Il 2 gennaio 1492 la regina Isabella di Castiglia e il re Ferdinando d’Aragona, sposati dal 1469, entrarono trionfalmente a Granada portando a compimento il loro più grande obiettivo politico dopo l’unificazione dei due regni. Dopo sei secoli la Reconquista, ovvero la cacciata dalla Spagna dei regni musulmani, poteva dirsi finalmente conclusa, mentre in realtà cominciavano altri problemi le cui origini nascevano dal fatto che, nel corso delle guerre, erano stati fatti continui e pressanti appelli alla religione (cioè alla ‘guerra santa’ o alla ‘crociata’ a seconda dei punti di vista) e che le religioni coinvolte erano state ben tre: il cristianesimo, l’islam e l’ebraismo. Sin dall’inizio del nuovo regno insomma l’eredità di cinque secoli di guerre si dimostrò molto difficile da gestire.
Il 31 marzo 1492 fu emesso un decreto di espulsione degli ebrei dal regno, sebbene nella capitolazione della città fosse stata promessa la tolleranza religiosa. Nei quattro mesi seguenti, almeno ventimila ebrei (circa un quarto dei residenti), furono allora costretti a fuggire e parte di essi si rifugiò nel vicino Portogallo, dove re Giovanni – a fronte del versamento di otto cruzados a persona – concesse loro un soggiorno temporaneo di otto mesi. Altri ripararono in diversi luoghi del Mediterraneo sotto l’impero ottomano creando nuove comunità o rafforzando quelle esistenti. Costretti a convertirsi, quelli che rimasero subirono il divieto di esercitare determinate professioni e furono inoltre costantemente sorvegliati. Facile intuire cosa avvenne invece ai musulmani che avevano scelto di restare convertendosi.
Il principale strumento impiegato per esercitare questo controllo religioso (e politico) fu l’inquisizione che era già stata introdotta nei regni di Ferdinando e Isabella dal 1480 e si era rivelata affidabile. Poiché più o meno tutti i convertiti erano facilmente accusabili di eresia, anche per il semplice fatto che le nuove pratiche religiose risultavano del tutto sconosciute ai più, in poco tempo si ottenne l’uniformità religiosa in tutti i settori della società, dalle professioni all’università, dai commerci alle corporazioni. Nel 1502, due anni prima della morte della regina Isabella, i decreti furono nuovamente confermati nei confronti dei moriscos – i musulmani convertiti – e degli ebrei provocando altre persecuzioni. Circa un secolo dopo la Spagna poté infine vantare la propria ‘limpieza de sangre’ (purezza del sangue) senza però sottilizzare eccessivamente sui metodi utilizzati.

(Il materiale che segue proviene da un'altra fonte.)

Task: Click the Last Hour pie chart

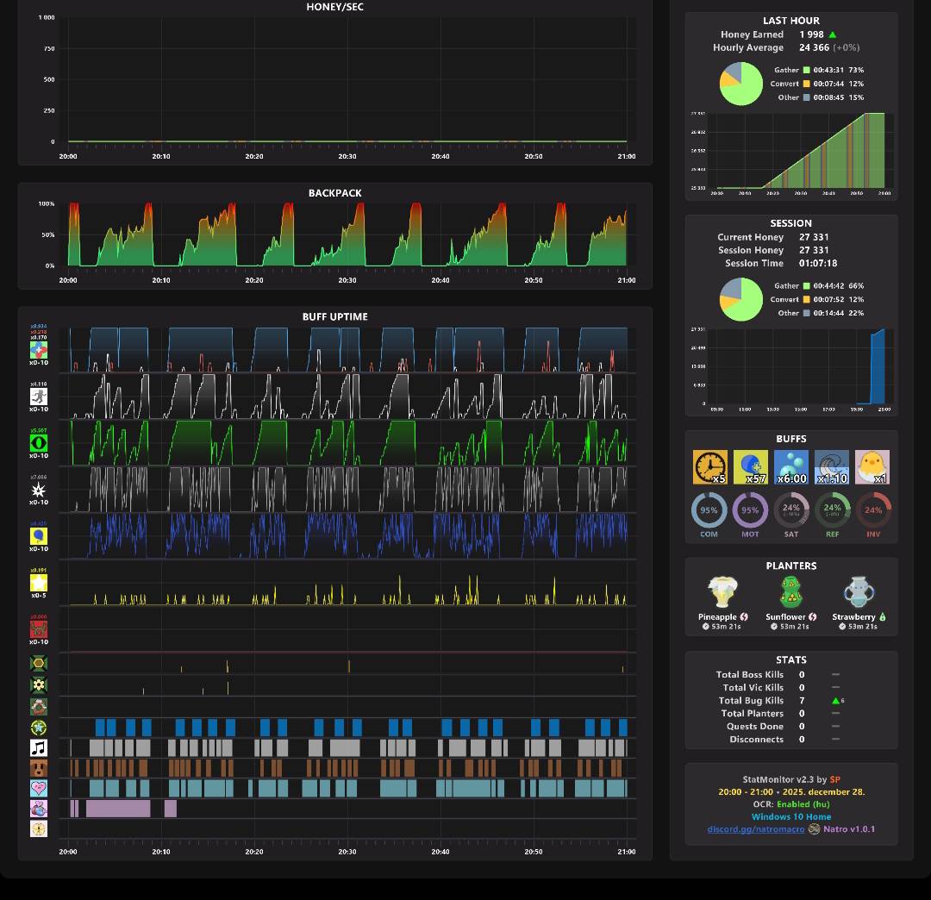Action: click(741, 84)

Da queste vicende, agli albori dell’età moderna europea, sono nate diverse immagini e rappresentazioni della storia, prima fra tutte quella dell’inquisizione che è ancora percepita oggi come strumento di intolleranza e di rigido controllo sulla società. Inoltre, se in precedenza erano stati perseguitati eretici o piccoli gruppi, molto più estese ‘guerre di religione’ avrebbero insanguinato l’Europa nei due secoli successivi. Più complesso il discorso sul rapporto tra islam e cristianesimo, poiché le accuse di mancato rispetto e violazione dei patti e quelle dei massacri sono state reciproche per secoli, la discussione è scivolata sul piano identitario e benché si tratti di vicende lontane l’uso distorto della memoria storica può ancora provocare conseguenze. Soprattutto quando qualcuno ricorda che il sud della Spagna ai tempi della conquista araba era chiamato el-Andalus.